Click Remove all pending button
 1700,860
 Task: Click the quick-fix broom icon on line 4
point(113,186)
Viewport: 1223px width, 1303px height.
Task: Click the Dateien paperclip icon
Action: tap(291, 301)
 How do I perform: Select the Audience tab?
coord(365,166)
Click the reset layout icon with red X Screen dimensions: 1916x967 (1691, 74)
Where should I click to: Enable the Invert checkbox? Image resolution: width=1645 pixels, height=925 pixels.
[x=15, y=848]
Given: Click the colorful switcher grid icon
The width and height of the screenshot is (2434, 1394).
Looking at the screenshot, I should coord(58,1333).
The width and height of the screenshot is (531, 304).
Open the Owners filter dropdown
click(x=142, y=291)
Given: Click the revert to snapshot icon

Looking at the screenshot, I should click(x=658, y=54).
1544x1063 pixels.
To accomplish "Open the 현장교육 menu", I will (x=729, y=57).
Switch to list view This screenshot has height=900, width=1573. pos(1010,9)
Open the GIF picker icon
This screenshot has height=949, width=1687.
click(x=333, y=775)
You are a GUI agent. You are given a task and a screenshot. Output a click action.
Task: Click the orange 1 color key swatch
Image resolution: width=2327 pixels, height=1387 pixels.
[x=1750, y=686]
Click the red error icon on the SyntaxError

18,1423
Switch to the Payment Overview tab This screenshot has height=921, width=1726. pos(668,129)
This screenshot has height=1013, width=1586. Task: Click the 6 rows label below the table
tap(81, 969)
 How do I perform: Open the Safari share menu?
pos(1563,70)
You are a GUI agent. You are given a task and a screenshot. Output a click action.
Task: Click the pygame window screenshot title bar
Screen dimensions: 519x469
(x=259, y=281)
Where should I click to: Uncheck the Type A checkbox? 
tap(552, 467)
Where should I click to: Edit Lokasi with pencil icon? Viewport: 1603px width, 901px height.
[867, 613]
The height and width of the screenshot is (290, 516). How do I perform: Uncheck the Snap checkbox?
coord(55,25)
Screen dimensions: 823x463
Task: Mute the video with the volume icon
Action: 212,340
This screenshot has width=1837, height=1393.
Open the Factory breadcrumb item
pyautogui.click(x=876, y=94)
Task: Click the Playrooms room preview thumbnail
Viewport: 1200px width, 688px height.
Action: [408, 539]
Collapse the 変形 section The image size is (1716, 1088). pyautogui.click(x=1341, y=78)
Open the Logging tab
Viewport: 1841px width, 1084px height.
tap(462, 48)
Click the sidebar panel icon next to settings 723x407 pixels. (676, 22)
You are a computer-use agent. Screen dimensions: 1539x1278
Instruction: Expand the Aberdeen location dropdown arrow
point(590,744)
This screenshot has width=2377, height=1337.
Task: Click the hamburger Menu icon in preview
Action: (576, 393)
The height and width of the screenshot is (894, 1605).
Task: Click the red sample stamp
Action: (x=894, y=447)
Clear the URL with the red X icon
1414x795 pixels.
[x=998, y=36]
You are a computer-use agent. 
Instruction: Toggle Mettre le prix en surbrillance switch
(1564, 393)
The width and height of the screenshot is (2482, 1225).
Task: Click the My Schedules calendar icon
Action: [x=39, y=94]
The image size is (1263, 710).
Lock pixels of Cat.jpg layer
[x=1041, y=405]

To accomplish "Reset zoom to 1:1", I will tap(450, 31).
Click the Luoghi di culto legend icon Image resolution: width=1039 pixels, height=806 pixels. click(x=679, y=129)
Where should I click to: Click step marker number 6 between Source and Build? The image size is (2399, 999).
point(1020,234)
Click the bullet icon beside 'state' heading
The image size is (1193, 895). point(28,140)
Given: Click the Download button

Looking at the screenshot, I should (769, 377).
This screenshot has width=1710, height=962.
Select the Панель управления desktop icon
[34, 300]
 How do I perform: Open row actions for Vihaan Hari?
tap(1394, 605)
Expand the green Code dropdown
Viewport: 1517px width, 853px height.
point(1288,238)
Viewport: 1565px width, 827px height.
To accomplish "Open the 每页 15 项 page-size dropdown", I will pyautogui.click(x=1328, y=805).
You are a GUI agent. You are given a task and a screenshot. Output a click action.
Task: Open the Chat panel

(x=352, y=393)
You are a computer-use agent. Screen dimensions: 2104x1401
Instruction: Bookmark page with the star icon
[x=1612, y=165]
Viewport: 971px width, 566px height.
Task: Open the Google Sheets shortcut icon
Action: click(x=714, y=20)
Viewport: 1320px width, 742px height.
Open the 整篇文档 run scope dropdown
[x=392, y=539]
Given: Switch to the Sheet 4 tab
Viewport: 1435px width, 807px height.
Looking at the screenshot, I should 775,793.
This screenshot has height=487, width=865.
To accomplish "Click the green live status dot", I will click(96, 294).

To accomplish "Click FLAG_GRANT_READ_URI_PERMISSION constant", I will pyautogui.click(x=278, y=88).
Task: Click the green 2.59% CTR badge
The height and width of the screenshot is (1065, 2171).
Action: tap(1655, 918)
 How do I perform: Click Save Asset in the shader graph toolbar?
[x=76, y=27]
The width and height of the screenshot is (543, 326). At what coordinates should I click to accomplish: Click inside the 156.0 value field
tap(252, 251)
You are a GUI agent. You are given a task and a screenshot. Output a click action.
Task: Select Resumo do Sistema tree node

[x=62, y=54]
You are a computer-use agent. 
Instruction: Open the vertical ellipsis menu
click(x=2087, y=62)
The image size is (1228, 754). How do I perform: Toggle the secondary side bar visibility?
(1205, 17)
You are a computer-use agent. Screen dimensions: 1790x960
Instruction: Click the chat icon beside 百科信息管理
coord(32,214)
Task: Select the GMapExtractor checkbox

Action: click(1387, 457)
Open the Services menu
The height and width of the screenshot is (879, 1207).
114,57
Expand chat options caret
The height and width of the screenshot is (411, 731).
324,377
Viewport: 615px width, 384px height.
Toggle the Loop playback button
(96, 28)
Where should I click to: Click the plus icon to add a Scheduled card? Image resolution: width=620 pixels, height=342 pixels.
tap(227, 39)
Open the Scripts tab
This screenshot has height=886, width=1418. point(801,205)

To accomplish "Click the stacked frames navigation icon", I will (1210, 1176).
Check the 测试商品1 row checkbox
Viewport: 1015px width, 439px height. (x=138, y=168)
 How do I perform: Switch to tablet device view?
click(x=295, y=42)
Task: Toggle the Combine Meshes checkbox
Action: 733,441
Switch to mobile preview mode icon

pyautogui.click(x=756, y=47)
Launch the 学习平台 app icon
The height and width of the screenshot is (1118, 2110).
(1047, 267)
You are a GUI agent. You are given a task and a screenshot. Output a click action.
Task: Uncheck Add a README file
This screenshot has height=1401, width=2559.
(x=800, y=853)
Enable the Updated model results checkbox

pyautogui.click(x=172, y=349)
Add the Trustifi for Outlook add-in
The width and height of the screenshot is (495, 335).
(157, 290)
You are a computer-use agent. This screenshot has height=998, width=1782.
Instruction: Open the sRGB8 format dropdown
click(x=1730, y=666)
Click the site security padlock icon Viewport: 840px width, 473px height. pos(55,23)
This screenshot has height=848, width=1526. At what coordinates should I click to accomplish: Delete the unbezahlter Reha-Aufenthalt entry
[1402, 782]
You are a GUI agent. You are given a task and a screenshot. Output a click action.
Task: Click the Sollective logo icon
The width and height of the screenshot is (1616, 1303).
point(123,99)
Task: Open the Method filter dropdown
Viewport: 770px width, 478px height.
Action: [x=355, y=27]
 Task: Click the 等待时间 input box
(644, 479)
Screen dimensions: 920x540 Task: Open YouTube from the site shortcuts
######
* **WHAT TO DO**:
Leaving every word in place, retype all of the listing.

* **SOLUTION**:
Click Remove all pending button
 1700,860
 Task: Click the quick-fix broom icon on line 4
point(113,186)
Viewport: 1223px width, 1303px height.
Task: Click the Dateien paperclip icon
Action: tap(291, 301)
 How do I perform: Select the Audience tab?
coord(365,166)
Click the reset layout icon with red X Screen dimensions: 1916x967 (1691, 74)
Where should I click to: Enable the Invert checkbox? Image resolution: width=1645 pixels, height=925 pixels.
[x=15, y=848]
Given: Click the colorful switcher grid icon
The width and height of the screenshot is (2434, 1394).
Looking at the screenshot, I should coord(58,1333).
The width and height of the screenshot is (531, 304).
Open the Owners filter dropdown
click(x=142, y=291)
Given: Click the revert to snapshot icon

Looking at the screenshot, I should click(x=658, y=54).
1544x1063 pixels.
To accomplish "Open the 현장교육 menu", I will (x=729, y=57).
Switch to list view This screenshot has height=900, width=1573. pos(1010,9)
Open the GIF picker icon
This screenshot has height=949, width=1687.
click(x=333, y=775)
You are a GUI agent. You are given a task and a screenshot. Output a click action.
Task: Click the orange 1 color key swatch
Image resolution: width=2327 pixels, height=1387 pixels.
[x=1750, y=686]
Click the red error icon on the SyntaxError

18,1423
Switch to the Payment Overview tab This screenshot has height=921, width=1726. pos(668,129)
This screenshot has height=1013, width=1586. Task: Click the 6 rows label below the table
tap(81, 969)
 How do I perform: Open the Safari share menu?
pos(1563,70)
You are a GUI agent. You are given a task and a screenshot. Output a click action.
Task: Click the pygame window screenshot title bar
Screen dimensions: 519x469
(x=259, y=281)
Where should I click to: Uncheck the Type A checkbox? 
tap(552, 467)
Where should I click to: Edit Lokasi with pencil icon? Viewport: 1603px width, 901px height.
[867, 613]
The height and width of the screenshot is (290, 516). How do I perform: Uncheck the Snap checkbox?
coord(55,25)
Screen dimensions: 823x463
Task: Mute the video with the volume icon
Action: 212,340
This screenshot has width=1837, height=1393.
Open the Factory breadcrumb item
pyautogui.click(x=876, y=94)
Task: Click the Playrooms room preview thumbnail
Viewport: 1200px width, 688px height.
Action: [408, 539]
Collapse the 変形 section The image size is (1716, 1088). pyautogui.click(x=1341, y=78)
Open the Logging tab
Viewport: 1841px width, 1084px height.
tap(462, 48)
Click the sidebar panel icon next to settings 723x407 pixels. (676, 22)
You are a computer-use agent. Screen dimensions: 1539x1278
Instruction: Expand the Aberdeen location dropdown arrow
point(590,744)
This screenshot has width=2377, height=1337.
Task: Click the hamburger Menu icon in preview
Action: (576, 393)
The height and width of the screenshot is (894, 1605).
Task: Click the red sample stamp
Action: (x=894, y=447)
Clear the URL with the red X icon
1414x795 pixels.
[x=998, y=36]
You are a computer-use agent. 
Instruction: Toggle Mettre le prix en surbrillance switch
(1564, 393)
The width and height of the screenshot is (2482, 1225).
Task: Click the My Schedules calendar icon
Action: [x=39, y=94]
The image size is (1263, 710).
Lock pixels of Cat.jpg layer
[x=1041, y=405]

To accomplish "Reset zoom to 1:1", I will tap(450, 31).
Click the Luoghi di culto legend icon Image resolution: width=1039 pixels, height=806 pixels. click(x=679, y=129)
Where should I click to: Click step marker number 6 between Source and Build? The image size is (2399, 999).
point(1020,234)
Click the bullet icon beside 'state' heading
The image size is (1193, 895). point(28,140)
Given: Click the Download button

Looking at the screenshot, I should (769, 377).
This screenshot has width=1710, height=962.
Select the Панель управления desktop icon
[34, 300]
 How do I perform: Open row actions for Vihaan Hari?
tap(1394, 605)
Expand the green Code dropdown
Viewport: 1517px width, 853px height.
point(1288,238)
Viewport: 1565px width, 827px height.
To accomplish "Open the 每页 15 项 page-size dropdown", I will pyautogui.click(x=1328, y=805).
You are a GUI agent. You are given a task and a screenshot. Output a click action.
Task: Open the Chat panel

(x=352, y=393)
You are a computer-use agent. Screen dimensions: 2104x1401
Instruction: Bookmark page with the star icon
[x=1612, y=165]
Viewport: 971px width, 566px height.
Task: Open the Google Sheets shortcut icon
Action: click(x=714, y=20)
Viewport: 1320px width, 742px height.
Open the 整篇文档 run scope dropdown
[x=392, y=539]
Given: Switch to the Sheet 4 tab
Viewport: 1435px width, 807px height.
Looking at the screenshot, I should 775,793.
This screenshot has height=487, width=865.
To accomplish "Click the green live status dot", I will click(96, 294).

To accomplish "Click FLAG_GRANT_READ_URI_PERMISSION constant", I will pyautogui.click(x=278, y=88).
Task: Click the green 2.59% CTR badge
The height and width of the screenshot is (1065, 2171).
Action: tap(1655, 918)
 How do I perform: Click Save Asset in the shader graph toolbar?
[x=76, y=27]
The width and height of the screenshot is (543, 326). At what coordinates should I click to accomplish: Click inside the 156.0 value field
tap(252, 251)
You are a GUI agent. You are given a task and a screenshot. Output a click action.
Task: Select Resumo do Sistema tree node

[x=62, y=54]
You are a computer-use agent. 
Instruction: Open the vertical ellipsis menu
click(x=2087, y=62)
The image size is (1228, 754). How do I perform: Toggle the secondary side bar visibility?
(1205, 17)
You are a computer-use agent. Screen dimensions: 1790x960
Instruction: Click the chat icon beside 百科信息管理
coord(32,214)
Task: Select the GMapExtractor checkbox

Action: click(1387, 457)
Open the Services menu
The height and width of the screenshot is (879, 1207).
114,57
Expand chat options caret
The height and width of the screenshot is (411, 731).
324,377
Viewport: 615px width, 384px height.
Toggle the Loop playback button
(96, 28)
Where should I click to: Click the plus icon to add a Scheduled card? Image resolution: width=620 pixels, height=342 pixels.
tap(227, 39)
Open the Scripts tab
This screenshot has height=886, width=1418. point(801,205)

To accomplish "Click the stacked frames navigation icon", I will (1210, 1176).
Check the 测试商品1 row checkbox
Viewport: 1015px width, 439px height. (x=138, y=168)
 How do I perform: Switch to tablet device view?
click(x=295, y=42)
Task: Toggle the Combine Meshes checkbox
Action: 733,441
Switch to mobile preview mode icon

pyautogui.click(x=756, y=47)
Launch the 学习平台 app icon
The height and width of the screenshot is (1118, 2110).
(1047, 267)
You are a GUI agent. You are given a task and a screenshot. Output a click action.
Task: Uncheck Add a README file
This screenshot has height=1401, width=2559.
(x=800, y=853)
Enable the Updated model results checkbox

pyautogui.click(x=172, y=349)
Add the Trustifi for Outlook add-in
The width and height of the screenshot is (495, 335).
(157, 290)
You are a computer-use agent. This screenshot has height=998, width=1782.
Instruction: Open the sRGB8 format dropdown
click(x=1730, y=666)
Click the site security padlock icon Viewport: 840px width, 473px height. pos(55,23)
This screenshot has height=848, width=1526. At what coordinates should I click to accomplish: Delete the unbezahlter Reha-Aufenthalt entry
[1402, 782]
You are a GUI agent. You are given a task and a screenshot. Output a click action.
Task: Click the Sollective logo icon
The width and height of the screenshot is (1616, 1303).
point(123,99)
Task: Open the Method filter dropdown
Viewport: 770px width, 478px height.
Action: [x=355, y=27]
 Task: Click the 等待时间 input box
(644, 479)
Screen dimensions: 920x540 Task: Open YouTube from the site shortcuts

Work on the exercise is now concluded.